How to use pencil grades to improve your drawings.
The pencil you use can make a huge difference to your drawing. Knowledge of the different pencil grades will help you decide which is the best for you, and help to make your drawings more expressive and interesting.
This article deals with what are commonly called “lead” pencils. There are also charcoal pencils, carbon pencils, pastel pencils - but those are different media in themselves and for this purpose, are in a different category.
“Lead” pencils are not actually made of lead. The core - the part that makes the mark - of a modern pencil, is made of graphite. Graphite is a non-toxic mineral discovered in Borrowdale, Cumbria, UK in the 16th Century. It makes a soft, black mark on paper and was nicknamed “blacklead”. (You may have heard of blacklead being used in the past to polish kitchen stoves.) It was found to be too soft for drawing on its own, so for pencil manufacture the graphite was mixed with varying amounts of clay. It is the ratio of clay to graphite that gives pencils their “hardness” or “softness” and led to them being given grades, to help differentiate between them.
There is no industry standard for these pencil grades however, and one make of, say 2B, will have a different feel and make a slightly different mark to another. So it’s important to try different makes to see which you prefer. Some pencils glide smoothly across the paper, others grip the surface - these factors make a difference to the feel of the pencil and thus to your preference for your own particular work.
The more clay mixed with the graphite, the “harder” the pencil will be. If less clay is mixed in, the pencil makes a softer, darker mark.
“Hard” pencils are marked, not surprisingly, with a letter H, preceded by a number. The higher the number, the harder the pencil. 9H is about the hardest you will find, going down to 2H and H. There isn’t actually much difference between one pencil grade and the next, but there is quite a difference between 9H and H, so it’s a gradual, subtle change.
The softer grades are marked with a B (standing for “Black“!) In this case, the higher the number, the softer the pencil. 9B gives an extremely soft, smudgy mark, while B on its own is softish but not too much so.
In the middle is HB - this is the grade you’ll generally find in the kids’ school pencil box! You might also come across F, a middling grade which stands for Fine, meaning it can be sharpened to a fine point.
So which pencil grade is best for drawing? Hard "H" grades make a very light mark and can’t be smudged easily - they can also easily make a dent in the paper if you apply pressure. They are generally best for technical work where high accuracy is needed and no variation in tone is required.
Soft grades are best for creative drawing - you can vary the mark according to the pressure you apply, they are more easily erased, and can be smudged - but can be sharpened to a fine point if necessary. Very soft pencils however, can be too soft to make a sharp enough mark, might be too smudgy and the softer the grade, the quicker they wear down and need sharpening. So a good choice for general drawing is a 2B or 3B - soft enough to make good varied marks, but not too soft. As said above, there isn’t much difference between adjacent grades, but a 2B and a 9B are noticeably different.
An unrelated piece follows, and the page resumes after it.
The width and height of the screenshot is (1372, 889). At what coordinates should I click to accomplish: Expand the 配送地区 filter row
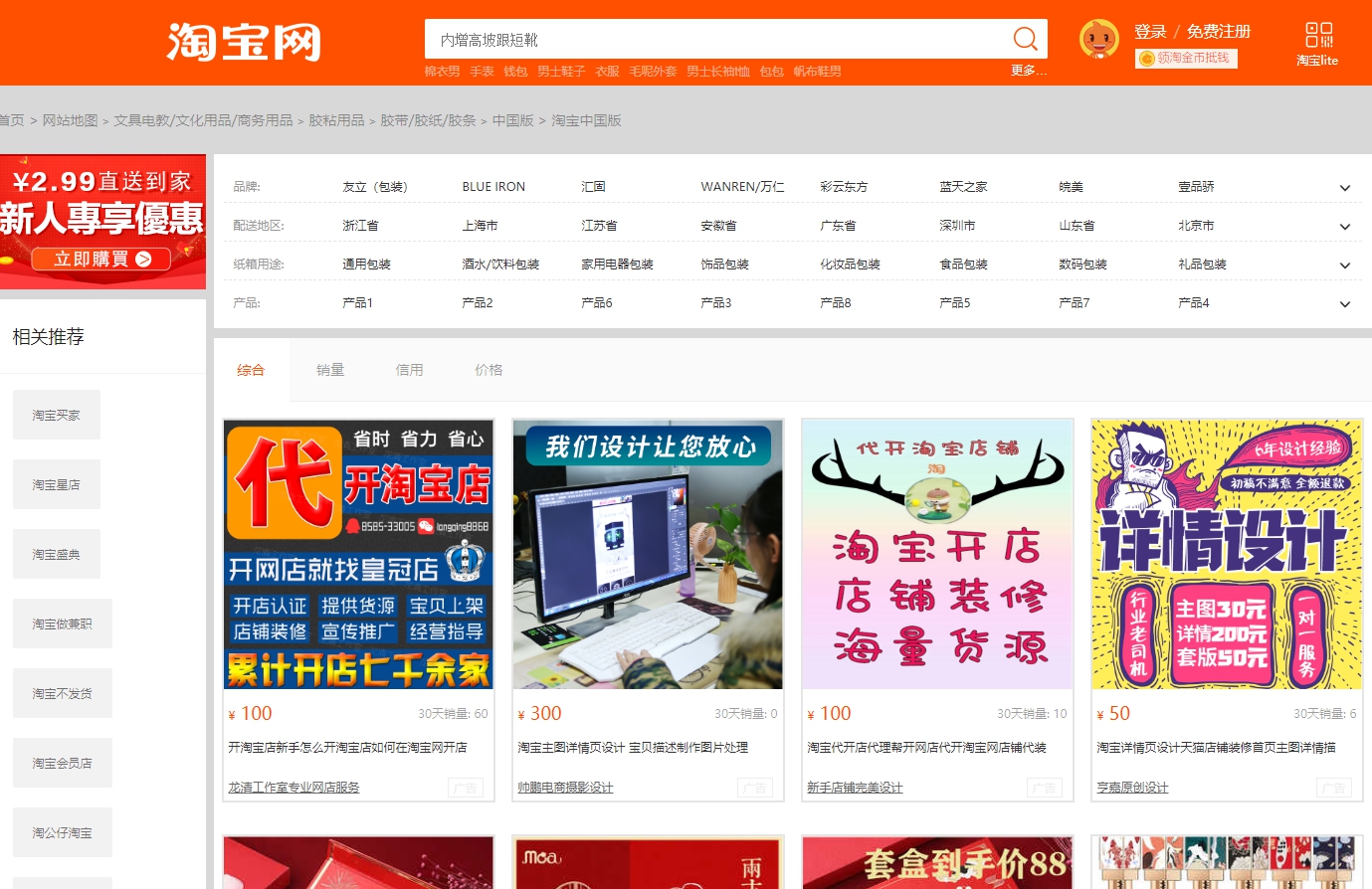click(1344, 227)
Experiment with different grades and makes, to see what they will do. You needn’t stick to one grade for each drawing, although learning to use one grade to its full potential will teach you a lot about your materials and what you can achieve. You can buy sets of pencils which include all the grades from hard to soft, but you will probably not use them all, especially the H grades. It’s best to buy them individually so you can choose exactly what you want.
For general drawing a B, a 2B or 3B, and a 5B or 6B will give you a good range of tones.
How to sharpen pencils: An ordinary pencil sharpener will give you a point - but a knife is much better - it will allow you to get a long, fine point which feels much better to draw with and will make good varied marks. Ensure the blade is sharp - a Stanley-type knife is best, though a light craft-knife will do, or a scalpel blade in a holder. Don’t however, use it like a potato peeler! See the photo in the top left corner of the page - this assumes you are right-handed, but if you're left-handed, simply hold the knife in your left hand and the pencil in your right.
- Don’t move the knife at all - keep it still and steady in one hand, the pencil shaft in the other, with the point facing away from you.
- The sharp edge of the knife bade should also face away from you, as in the illustration.
- Pull the point of the pencil towards you, underneath and against the blade - use your thumb to push against the blade, pulling the pencil towards you at the same time, and turning it as you go, so the point is evenly sharpened all round.
- Keep the pencil at a shallow angle to the blade so you get long slivers of pencil shaved off, leaving a long point. It might break, but persevere and with practice you can get a lovely drawing point.
- Health and safety issues mean ensuring the blade is well guarded when not in use, and kept away from small children. (Obvious, but I feel obliged to mention it!)
Care for your pencils by keeping them in a cushioned box - lining a box with foam plastic is a good idea - and try not to drop them on the floor which will break the graphite core inside.
Pencil grades are important, and following the above tips will help you enhance your knowledge and creativity to produce more satisfying drawings.